### How to complete this task:
Copy exactly, no pictures: every line from the one that contains "Given: Click the" through the end of the entries below.

Saved entries:
----
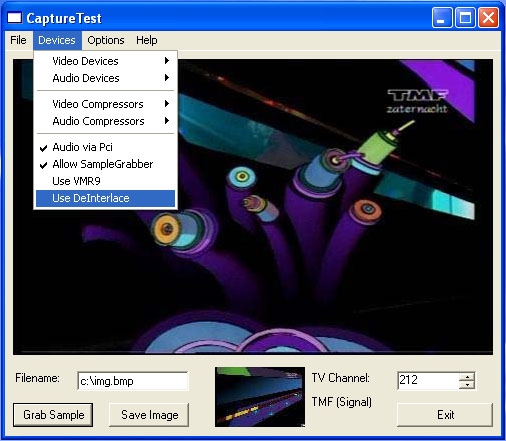The height and width of the screenshot is (441, 506).
Task: Uncheck Allow SampleGrabber menu item
Action: click(x=105, y=164)
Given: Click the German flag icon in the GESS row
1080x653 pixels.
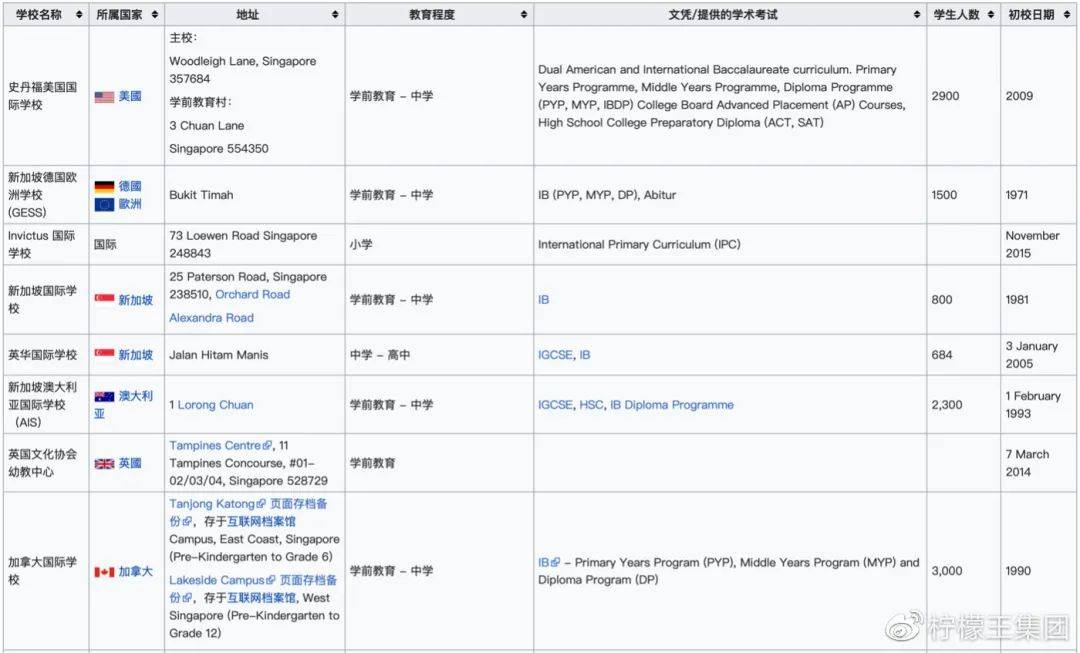Looking at the screenshot, I should point(104,186).
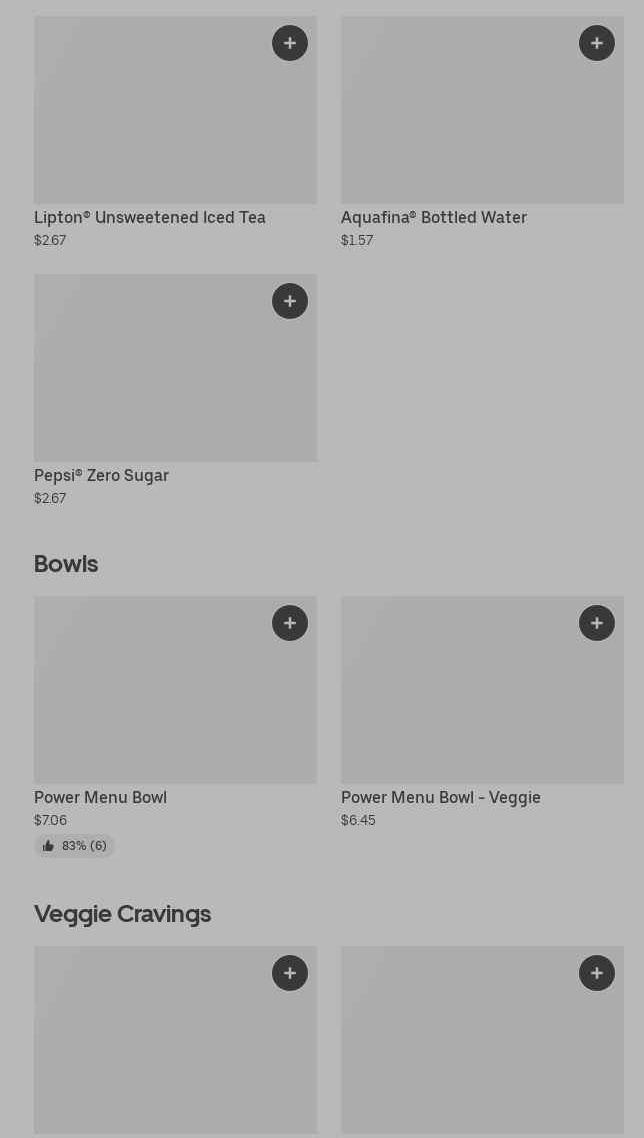Open the left Veggie Cravings item image
The width and height of the screenshot is (644, 1138).
[150, 1050]
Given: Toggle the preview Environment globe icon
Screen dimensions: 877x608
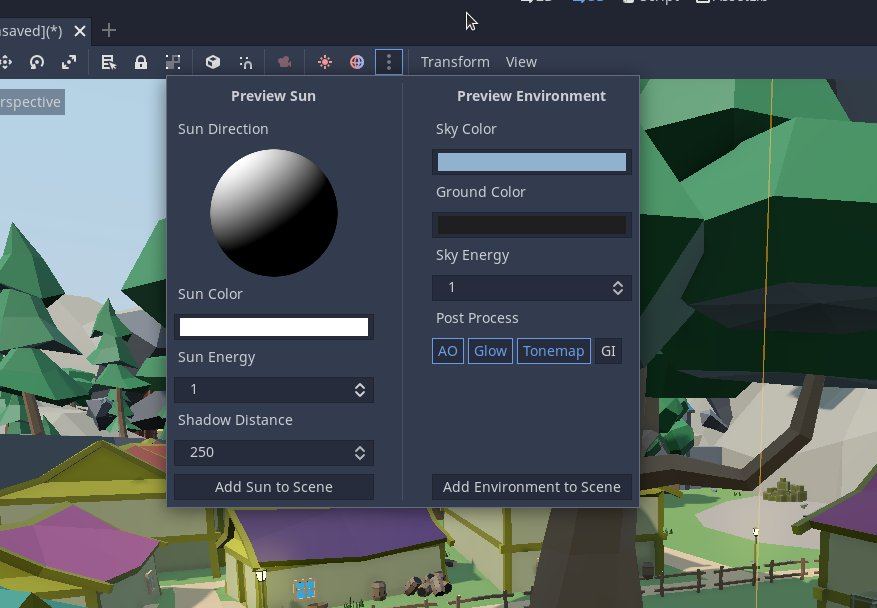Looking at the screenshot, I should 357,62.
----
### Exercise answer:
Given: Click the German flag icon in the GESS row
1080x653 pixels.
Looking at the screenshot, I should point(104,186).
Open the left Veggie Cravings item image
The width and height of the screenshot is (644, 1138).
[150, 1050]
Given: Toggle the preview Environment globe icon
Screen dimensions: 877x608
Looking at the screenshot, I should 357,62.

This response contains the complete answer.